* [WHAT TO WORK ON]: Leave the pictures out. Return the rest of the listing below exactly.
═══ RECORDED INFORMATION
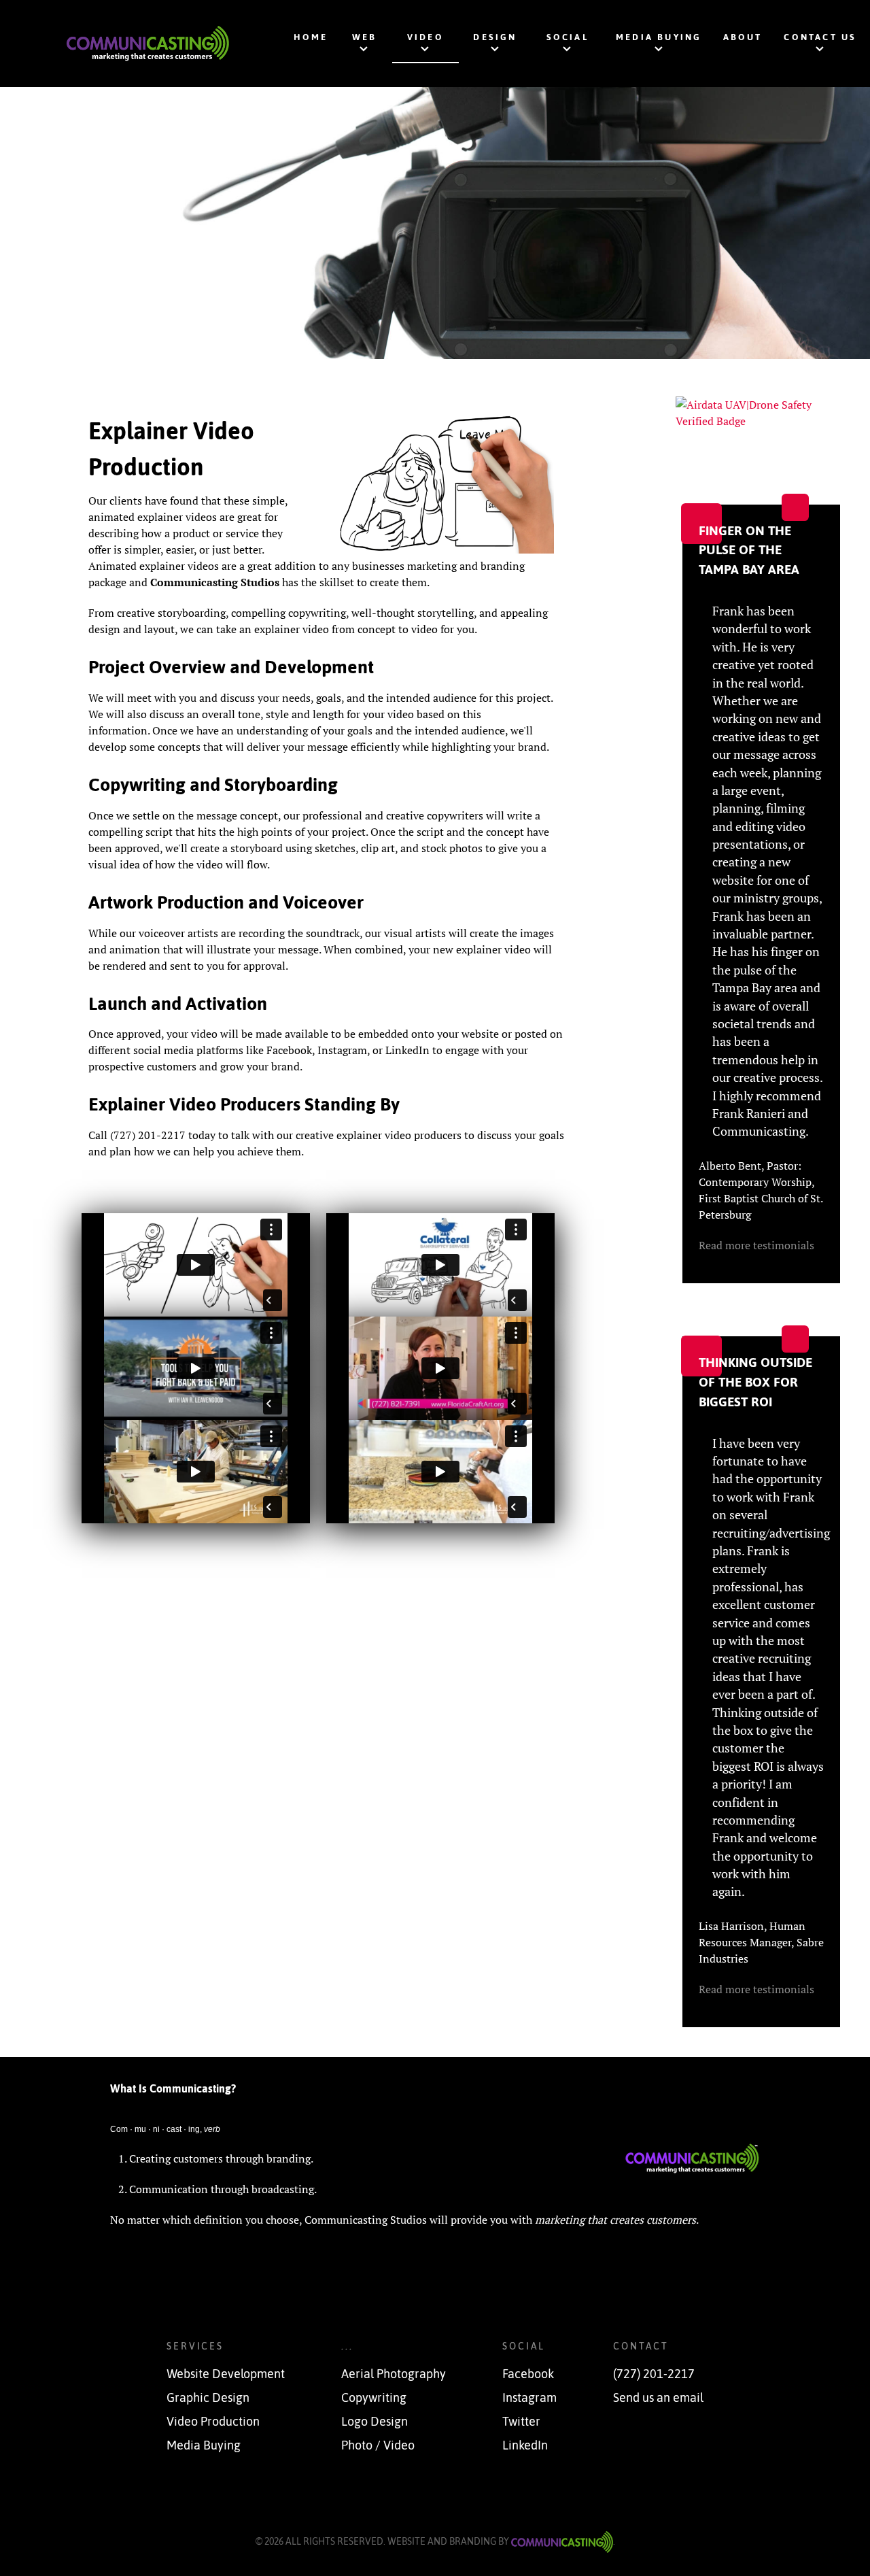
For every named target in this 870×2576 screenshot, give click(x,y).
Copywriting (373, 2398)
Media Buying (204, 2445)
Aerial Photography (393, 2374)
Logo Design (374, 2421)
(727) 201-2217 (654, 2374)
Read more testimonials (756, 1245)
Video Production (213, 2421)
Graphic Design (208, 2398)
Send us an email (658, 2398)
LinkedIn (525, 2445)
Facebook (528, 2374)
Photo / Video (378, 2445)
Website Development (226, 2374)
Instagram (529, 2398)
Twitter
══════
* [WRITTEN RESPONSE]:
For every named target in this 870×2576 screenshot, give click(x,y).
Copywriting (373, 2398)
Media Buying (204, 2445)
Aerial Photography (393, 2374)
Logo Design (374, 2421)
(727) 201-2217 (654, 2374)
Read more testimonials (756, 1245)
Video Production (213, 2421)
Graphic Design (208, 2398)
Send us an email (658, 2398)
LinkedIn (525, 2445)
Facebook (528, 2374)
Photo / Video (378, 2445)
Website Development (226, 2374)
Instagram (529, 2398)
Twitter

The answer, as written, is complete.